As a woman in a leadership role in one of India’s fastest growing Tech Service providers in the country, I strive every day to ensure there is not only better representation of women in our company but also a safe, motivated and growth focussed work environment for all employees. With well-designed programs for up-skilling, leadership grooming and re-skilling our women employees, which constitute 45% of our workforce at Goavega, we are committed to drive innovation and value for our customers, by leveraging the diversity and creative minefield that is our human capital. As a new age, and fast growing IT service provider, with a focus on agility and building value for our customers and external stakeholders, we are committed to building a motivated and diversified workforce that is driven by need to excel and grow. Our women, therefore, play a vital role in designing innovative solutions, leading project development and execution teams, and driving winning team performances that lead to consumer delight and loyalty!

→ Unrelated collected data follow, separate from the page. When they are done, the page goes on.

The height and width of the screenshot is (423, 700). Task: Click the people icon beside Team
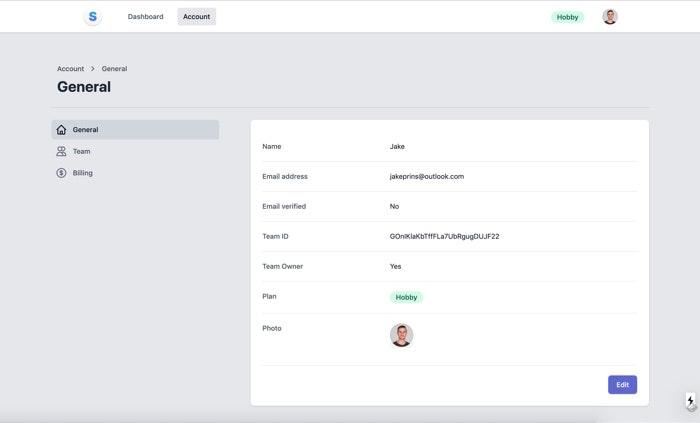click(x=61, y=151)
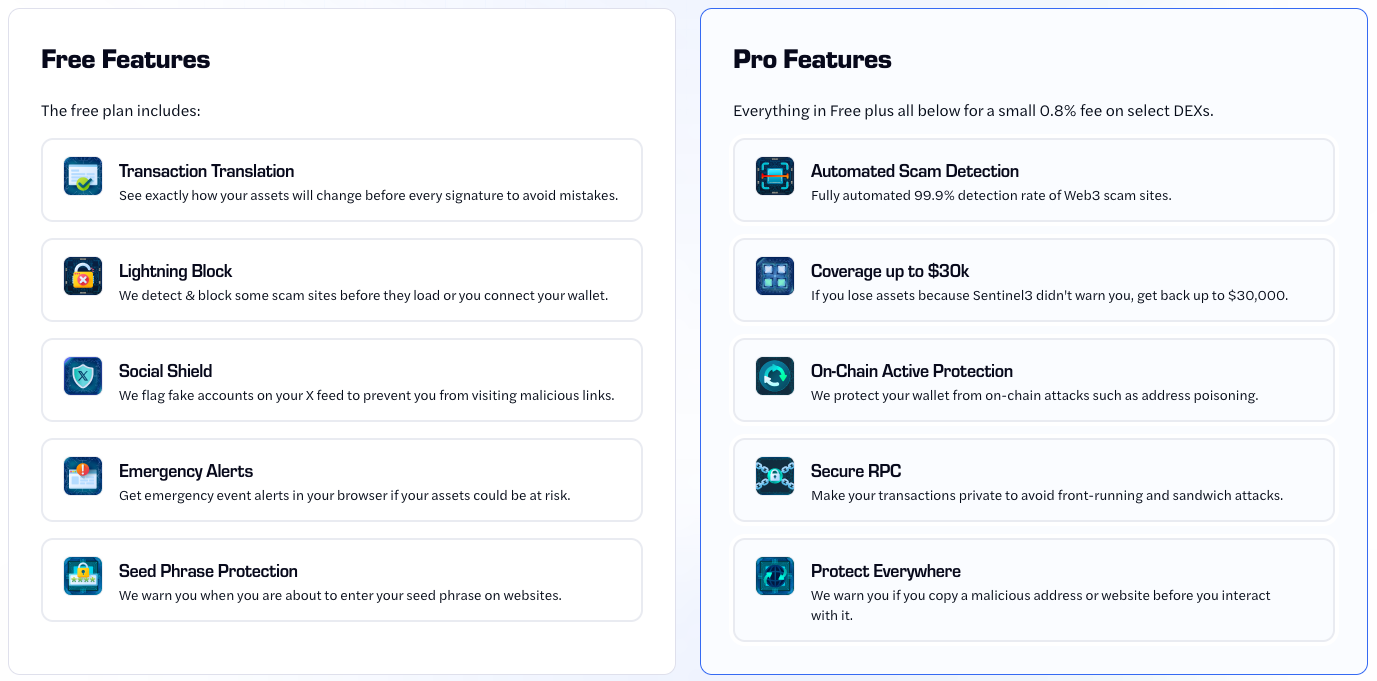This screenshot has width=1377, height=681.
Task: Click the Lightning Block padlock icon
Action: [83, 276]
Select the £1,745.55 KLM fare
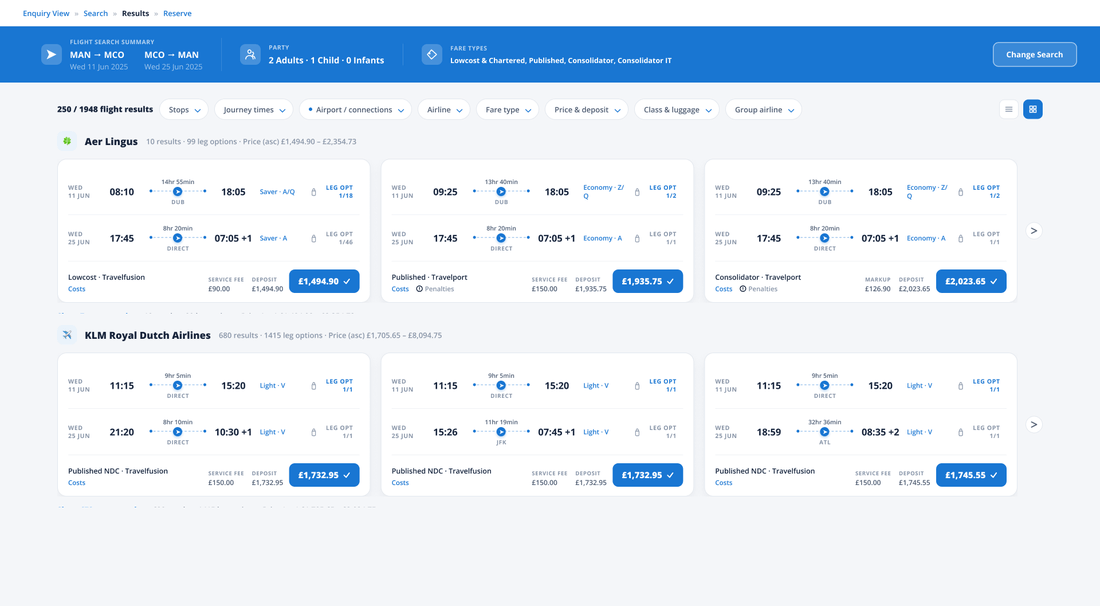1100x606 pixels. (971, 475)
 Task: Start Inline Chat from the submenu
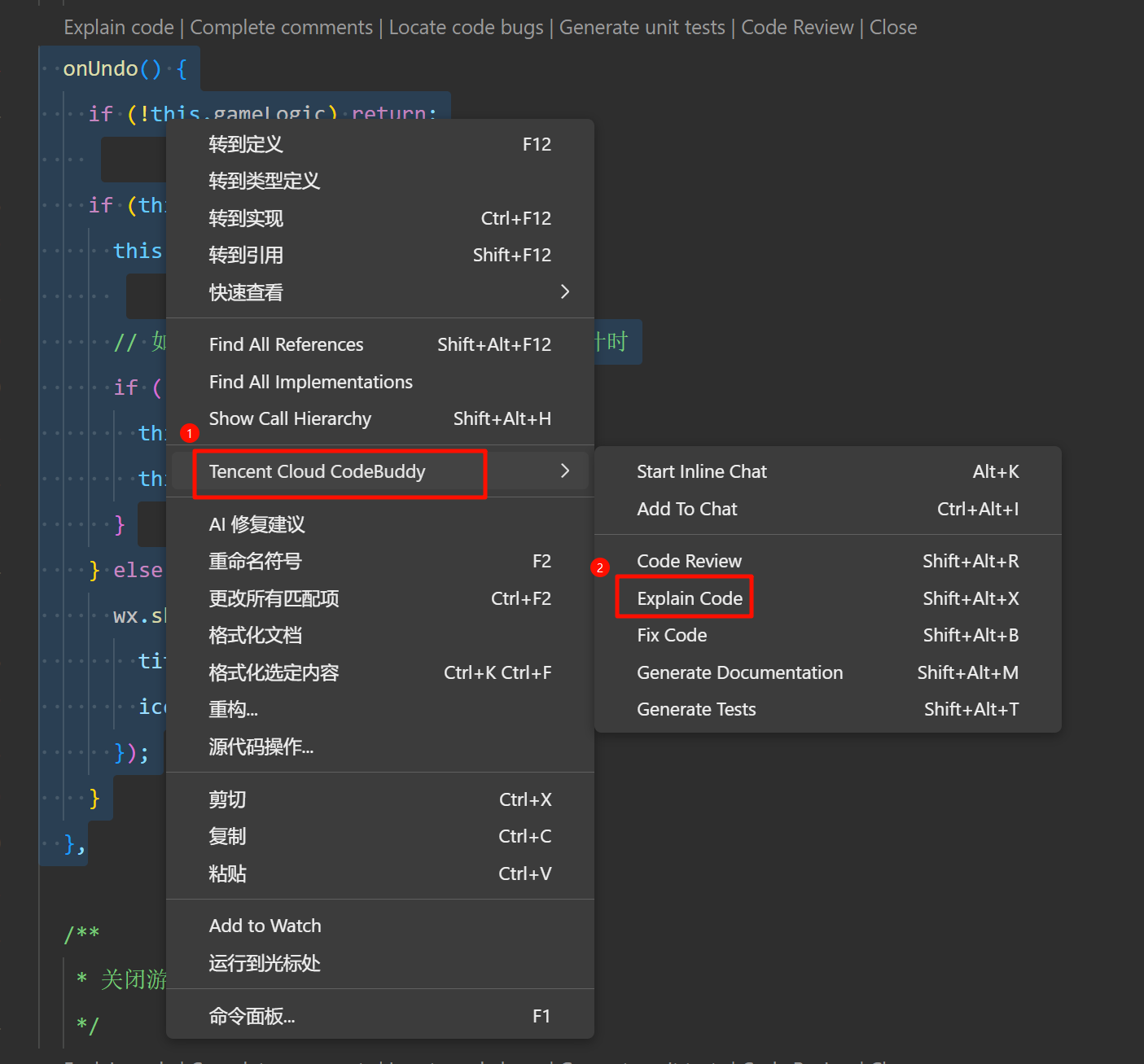701,471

However, it has not been an easy task. Taking from my own my journey leading to this role, I can vouch that several hurdles and gender stereotypes still exist that need shattering, on a daily basis! As we continue to focus on solving the gender parity in corporate India through policy change, women entrepreneurs are pretty much struggling it out on their own, in a competitive start-up/ SME/MSME ecosystem, which is a ruthless one on its own! And these go way beyond a struggle for equal pay. For women entrepreneurs in the IT sector, the challenges start from being taken seriously as professionals who can deliver efficient results, on time, to being considered for competitive projects, the fight for equal opportunity, is a real one.
Considering the opportunities to work with GIC’s and Off-shore captive centres, for example, holds huge potential for all IT service providers. Currently, stringent empanelment and closed door policies of several international Global In-House Centres (GIC’s), or off shore captive centres, have been posing a challenge for smaller, local IT service providers. Empanelment and hiring offers greater propriety, operational control, lower cost of operations and risk ownership, to GIC’s. However, it is also marred with functional challenges like understanding local socio-cultural sensitivities, delivering timely results, and having access to expert talent pool, which was a part of the parent company. On the other hand, a pool of smaller, local technology service providers who are experts in the demand delivery, can drive excellent customer experience, are efficient, and deliver effective results, as compared to in-house hiring of local talent or empanelment of very selective external vendors. By reviewing empanelment parameters, such that it allows equal opportunity for men and women led smaller, local tech service providers, GIC’s can gain access to wider range of diversified and versatile solutions and services, that are driven by insight, and ultimately drive customer experience for the GIC/Captive centre clients.
Equal share of voice in policy making, is another area that lacks adequate woman representation. While there have been several policy amendments and initiatives that aim to resolve challenges like finance, up-skilling and re-skilling, and education, very little has been done to actually offer them a level playing field and exposure to international markets and trade. As per the Start-up India program launched in 2016, the government announced 10% of 10,000 Cr. corpus fund to be earmarked exclusively for women led start-up’s, and help them in building a strong ecosystem that nurtures innovation and start-up’s.
While this is a start, we still have a long way to go. Creating an unbiased and un-prejudiced work environment in traditionally male dominated sectors like IT and BFSI, is a start, followed by better acknowledgement in policy making. Presence in international platforms, when representing corporate India, visibly stronger leadership and entrepreneurial contribution, and an equal opportunity to compete and win projects on basis of merit and capabilities, is a goal we are still striving for.